Quatro pessoas foram presas em São Paulo, nesta terça-feira (24), durante uma operação da Polícia Civil, acusadas de envolvimento em um esquema de fraude conhecido como golpe do falso advogado. Ao todo, seis mandados de busca e apreensão foram cumpridos no estado.
De acordo com as investigações, o grupo se passava por advogados legítimos das vítimas e entrava em contato informando que havia sido emitido um precatório, documento judicial utilizado para cobrar dívidas de órgãos públicos. Após essa abordagem, os criminosos solicitavam das vítimas o pagamento de taxas inexistentes por meio de transações via Pix.

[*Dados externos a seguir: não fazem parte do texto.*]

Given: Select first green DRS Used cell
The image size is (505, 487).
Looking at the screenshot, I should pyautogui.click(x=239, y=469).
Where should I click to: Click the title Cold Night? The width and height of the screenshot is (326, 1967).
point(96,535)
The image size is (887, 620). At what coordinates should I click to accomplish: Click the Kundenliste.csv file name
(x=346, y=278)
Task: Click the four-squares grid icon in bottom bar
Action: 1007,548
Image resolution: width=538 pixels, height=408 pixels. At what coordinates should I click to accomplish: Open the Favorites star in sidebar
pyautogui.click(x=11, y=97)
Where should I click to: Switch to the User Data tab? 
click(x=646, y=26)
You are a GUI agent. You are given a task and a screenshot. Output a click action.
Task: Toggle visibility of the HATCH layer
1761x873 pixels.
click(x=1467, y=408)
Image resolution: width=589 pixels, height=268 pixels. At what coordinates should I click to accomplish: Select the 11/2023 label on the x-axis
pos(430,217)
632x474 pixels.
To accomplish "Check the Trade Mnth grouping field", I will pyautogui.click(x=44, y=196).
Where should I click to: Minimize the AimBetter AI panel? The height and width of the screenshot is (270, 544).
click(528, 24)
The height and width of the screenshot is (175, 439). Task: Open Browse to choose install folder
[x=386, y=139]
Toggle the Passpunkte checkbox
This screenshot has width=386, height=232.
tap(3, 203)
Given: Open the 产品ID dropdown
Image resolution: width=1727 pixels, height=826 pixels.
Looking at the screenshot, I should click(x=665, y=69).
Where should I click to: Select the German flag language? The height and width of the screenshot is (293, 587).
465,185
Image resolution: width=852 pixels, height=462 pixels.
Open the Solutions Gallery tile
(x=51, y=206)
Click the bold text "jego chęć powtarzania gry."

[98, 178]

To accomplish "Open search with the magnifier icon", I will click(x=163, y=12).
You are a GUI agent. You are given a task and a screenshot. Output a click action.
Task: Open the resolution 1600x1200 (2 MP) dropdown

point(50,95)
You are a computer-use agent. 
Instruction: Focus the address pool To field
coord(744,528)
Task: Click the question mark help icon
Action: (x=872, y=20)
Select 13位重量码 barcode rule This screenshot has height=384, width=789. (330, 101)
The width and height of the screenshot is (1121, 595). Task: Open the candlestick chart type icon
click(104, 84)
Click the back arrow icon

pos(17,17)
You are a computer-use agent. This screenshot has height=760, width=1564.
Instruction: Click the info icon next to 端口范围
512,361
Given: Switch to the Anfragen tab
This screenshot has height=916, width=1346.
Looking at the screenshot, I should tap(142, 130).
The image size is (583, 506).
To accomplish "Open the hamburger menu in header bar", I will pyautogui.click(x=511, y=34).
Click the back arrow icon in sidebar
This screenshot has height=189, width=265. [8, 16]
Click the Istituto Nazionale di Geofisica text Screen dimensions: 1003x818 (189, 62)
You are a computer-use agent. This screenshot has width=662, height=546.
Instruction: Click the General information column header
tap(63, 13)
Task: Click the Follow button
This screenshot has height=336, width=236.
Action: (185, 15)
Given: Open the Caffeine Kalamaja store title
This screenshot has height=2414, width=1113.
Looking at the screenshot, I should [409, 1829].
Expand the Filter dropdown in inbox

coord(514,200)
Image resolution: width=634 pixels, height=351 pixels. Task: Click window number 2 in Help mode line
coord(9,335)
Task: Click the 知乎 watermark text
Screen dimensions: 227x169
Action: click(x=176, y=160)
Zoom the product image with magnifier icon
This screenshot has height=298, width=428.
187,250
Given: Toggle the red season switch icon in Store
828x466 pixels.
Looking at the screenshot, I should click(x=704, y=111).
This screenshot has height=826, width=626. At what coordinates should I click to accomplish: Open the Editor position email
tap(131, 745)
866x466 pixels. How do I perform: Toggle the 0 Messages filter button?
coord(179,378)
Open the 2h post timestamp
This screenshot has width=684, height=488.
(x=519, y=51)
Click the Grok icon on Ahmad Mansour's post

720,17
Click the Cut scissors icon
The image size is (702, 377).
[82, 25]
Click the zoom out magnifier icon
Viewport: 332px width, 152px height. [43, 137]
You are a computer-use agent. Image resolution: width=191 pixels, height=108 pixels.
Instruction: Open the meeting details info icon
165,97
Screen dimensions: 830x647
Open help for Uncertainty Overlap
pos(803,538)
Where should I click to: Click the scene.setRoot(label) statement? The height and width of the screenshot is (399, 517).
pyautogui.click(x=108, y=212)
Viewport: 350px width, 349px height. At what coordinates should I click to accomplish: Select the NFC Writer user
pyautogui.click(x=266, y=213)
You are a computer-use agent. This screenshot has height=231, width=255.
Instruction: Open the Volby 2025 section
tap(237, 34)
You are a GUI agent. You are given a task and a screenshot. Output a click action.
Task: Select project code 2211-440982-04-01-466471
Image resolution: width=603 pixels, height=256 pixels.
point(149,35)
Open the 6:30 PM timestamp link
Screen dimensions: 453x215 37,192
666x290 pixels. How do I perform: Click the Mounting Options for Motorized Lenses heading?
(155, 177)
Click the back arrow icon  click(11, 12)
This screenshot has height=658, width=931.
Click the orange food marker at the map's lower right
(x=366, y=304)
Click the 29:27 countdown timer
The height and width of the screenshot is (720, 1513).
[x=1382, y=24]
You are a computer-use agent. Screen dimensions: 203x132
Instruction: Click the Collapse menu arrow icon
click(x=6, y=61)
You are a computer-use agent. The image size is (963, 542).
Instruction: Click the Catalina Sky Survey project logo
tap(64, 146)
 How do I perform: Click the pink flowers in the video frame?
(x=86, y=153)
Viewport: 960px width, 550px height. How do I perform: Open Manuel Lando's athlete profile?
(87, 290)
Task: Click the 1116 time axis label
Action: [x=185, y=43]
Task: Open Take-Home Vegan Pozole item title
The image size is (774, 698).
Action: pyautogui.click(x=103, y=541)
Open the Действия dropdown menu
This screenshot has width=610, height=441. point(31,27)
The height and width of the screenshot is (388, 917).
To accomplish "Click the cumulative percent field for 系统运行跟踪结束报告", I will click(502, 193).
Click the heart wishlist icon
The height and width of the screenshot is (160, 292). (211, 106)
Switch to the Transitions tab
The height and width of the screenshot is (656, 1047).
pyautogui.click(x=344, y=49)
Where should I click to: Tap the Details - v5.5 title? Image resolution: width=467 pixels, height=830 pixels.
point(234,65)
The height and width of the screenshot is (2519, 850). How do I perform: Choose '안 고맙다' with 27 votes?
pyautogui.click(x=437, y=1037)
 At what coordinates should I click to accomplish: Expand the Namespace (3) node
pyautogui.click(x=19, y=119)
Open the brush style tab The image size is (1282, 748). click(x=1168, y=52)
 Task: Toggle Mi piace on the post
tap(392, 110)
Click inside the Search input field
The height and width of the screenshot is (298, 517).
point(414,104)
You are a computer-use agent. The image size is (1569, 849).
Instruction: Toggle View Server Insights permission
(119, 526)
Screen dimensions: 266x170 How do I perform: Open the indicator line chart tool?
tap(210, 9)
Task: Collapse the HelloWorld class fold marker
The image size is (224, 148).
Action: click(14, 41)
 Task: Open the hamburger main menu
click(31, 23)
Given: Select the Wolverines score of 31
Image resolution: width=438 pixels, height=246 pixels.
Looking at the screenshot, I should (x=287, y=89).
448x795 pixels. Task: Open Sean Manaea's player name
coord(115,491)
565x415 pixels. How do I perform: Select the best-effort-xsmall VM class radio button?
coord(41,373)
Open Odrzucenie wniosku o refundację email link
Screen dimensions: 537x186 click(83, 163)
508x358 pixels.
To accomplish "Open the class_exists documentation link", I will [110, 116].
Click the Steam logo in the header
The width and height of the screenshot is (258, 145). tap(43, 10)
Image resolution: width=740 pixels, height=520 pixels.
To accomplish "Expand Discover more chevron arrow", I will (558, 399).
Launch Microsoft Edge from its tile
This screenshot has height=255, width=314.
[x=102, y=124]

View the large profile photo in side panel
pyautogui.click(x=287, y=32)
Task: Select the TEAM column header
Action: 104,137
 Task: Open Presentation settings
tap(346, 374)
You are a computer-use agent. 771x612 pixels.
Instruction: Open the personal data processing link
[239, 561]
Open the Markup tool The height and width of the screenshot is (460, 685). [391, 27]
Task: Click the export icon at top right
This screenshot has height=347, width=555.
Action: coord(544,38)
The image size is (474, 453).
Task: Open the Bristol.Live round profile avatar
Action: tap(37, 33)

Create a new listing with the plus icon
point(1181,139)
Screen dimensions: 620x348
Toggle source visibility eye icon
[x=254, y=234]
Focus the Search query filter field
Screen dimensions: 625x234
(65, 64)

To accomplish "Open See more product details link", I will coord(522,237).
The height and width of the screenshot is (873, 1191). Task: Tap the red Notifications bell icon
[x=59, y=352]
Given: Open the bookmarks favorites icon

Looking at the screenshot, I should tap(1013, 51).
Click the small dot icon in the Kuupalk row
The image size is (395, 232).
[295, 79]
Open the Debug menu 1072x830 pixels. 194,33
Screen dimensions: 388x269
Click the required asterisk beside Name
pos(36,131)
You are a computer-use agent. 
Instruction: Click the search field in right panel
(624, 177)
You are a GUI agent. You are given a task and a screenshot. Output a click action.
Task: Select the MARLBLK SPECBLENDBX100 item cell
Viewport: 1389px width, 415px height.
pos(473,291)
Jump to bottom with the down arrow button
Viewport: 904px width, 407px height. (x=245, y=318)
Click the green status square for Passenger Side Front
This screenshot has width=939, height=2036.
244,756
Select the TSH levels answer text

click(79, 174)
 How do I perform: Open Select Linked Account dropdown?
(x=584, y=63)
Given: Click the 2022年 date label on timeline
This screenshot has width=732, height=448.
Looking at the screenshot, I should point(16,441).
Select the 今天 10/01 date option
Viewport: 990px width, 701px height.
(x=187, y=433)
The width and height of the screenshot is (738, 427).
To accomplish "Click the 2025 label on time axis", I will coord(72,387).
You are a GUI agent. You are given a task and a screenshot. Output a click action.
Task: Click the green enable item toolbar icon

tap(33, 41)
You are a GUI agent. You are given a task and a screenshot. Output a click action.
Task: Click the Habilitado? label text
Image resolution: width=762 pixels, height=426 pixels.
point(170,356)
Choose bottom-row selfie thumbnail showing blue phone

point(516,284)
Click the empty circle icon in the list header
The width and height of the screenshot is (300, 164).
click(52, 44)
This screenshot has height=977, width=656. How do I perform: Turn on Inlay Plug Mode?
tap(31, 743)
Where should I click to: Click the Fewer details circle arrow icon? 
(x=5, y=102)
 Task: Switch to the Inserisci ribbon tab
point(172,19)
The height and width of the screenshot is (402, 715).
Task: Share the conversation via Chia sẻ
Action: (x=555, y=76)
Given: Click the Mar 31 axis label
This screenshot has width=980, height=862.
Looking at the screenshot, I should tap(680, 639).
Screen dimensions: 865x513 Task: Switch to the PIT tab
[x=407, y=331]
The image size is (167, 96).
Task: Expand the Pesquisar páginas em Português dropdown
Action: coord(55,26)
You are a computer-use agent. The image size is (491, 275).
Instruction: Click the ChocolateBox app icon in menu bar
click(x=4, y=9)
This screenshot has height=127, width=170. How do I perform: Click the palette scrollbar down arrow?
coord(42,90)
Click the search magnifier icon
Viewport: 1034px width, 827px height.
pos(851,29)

Os criminosos tinham conhecimento de que suas vítimas tinham valores a receber em precatórios, pois acessavam informações sobre processos judiciais em andamento por meio do sistema eletrônico da Justiça. Esse acesso era viabilizado porque conseguiam obter as senhas dos advogados que representavam as vítimas.
Depois de obter os dados necessários, os suspeitos utilizavam fotos extraídas das redes sociais dos advogados verdadeiros para criar perfis falsos. Em seguida, faziam ligações para as vítimas, simulando serem os profissionais contratados. Conforme relatos da polícia, as ações eram praticadas inicialmente em São Paulo e, após o recebimento dos valores, os golpes eram transferidos para outros estados.
A operação realizada contou com a liderança da polícia de Santa Catarina e apoio do Núcleo de Inteligência do Tribunal de Justiça de São Paulo. Após o cumprimento dos mandados, os procedimentos foram formalizados na 2ª Delegacia de Capturas, localizada no Palácio da Polícia Civil. Os suspeitos responderão pelo crime de estelionato qualificado com uso de recursos cibernéticos.
Segundo a Ordem dos Advogados do Brasil (OAB), o golpe do falso advogado tem como principal objetivo convencer as vítimas a fornecerem dados pessoais, como chaves Pix, senhas e informações bancárias. A entidade alerta que a eficácia do esquema se deve ao fácil acesso dos criminosos a dados presentes em processos judiciais, que são públicos.
As táticas utilizadas pelos golpistas incluem a atuação como representantes de instituições financeiras, solicitando informações confidenciais com o pretexto de resolver supostos problemas. Também são enviados e-mails, mensagens SMS e contatos em redes sociais com links direcionados para páginas fraudulentas, cujo intuito é capturar dados pessoais das vítimas.
Para evitar ser vítima desse tipo de fraude, a OAB recomenda não confiar em contatos ou números desconhecidos. O órgão orienta que clientes devem sempre checar a veracidade das informações recebidas por aplicativos de mensagens, entrando em contato diretamente com os advogados por meio de canais oficiais ou comparecendo presencialmente aos escritórios de advocacia responsáveis pelos processos.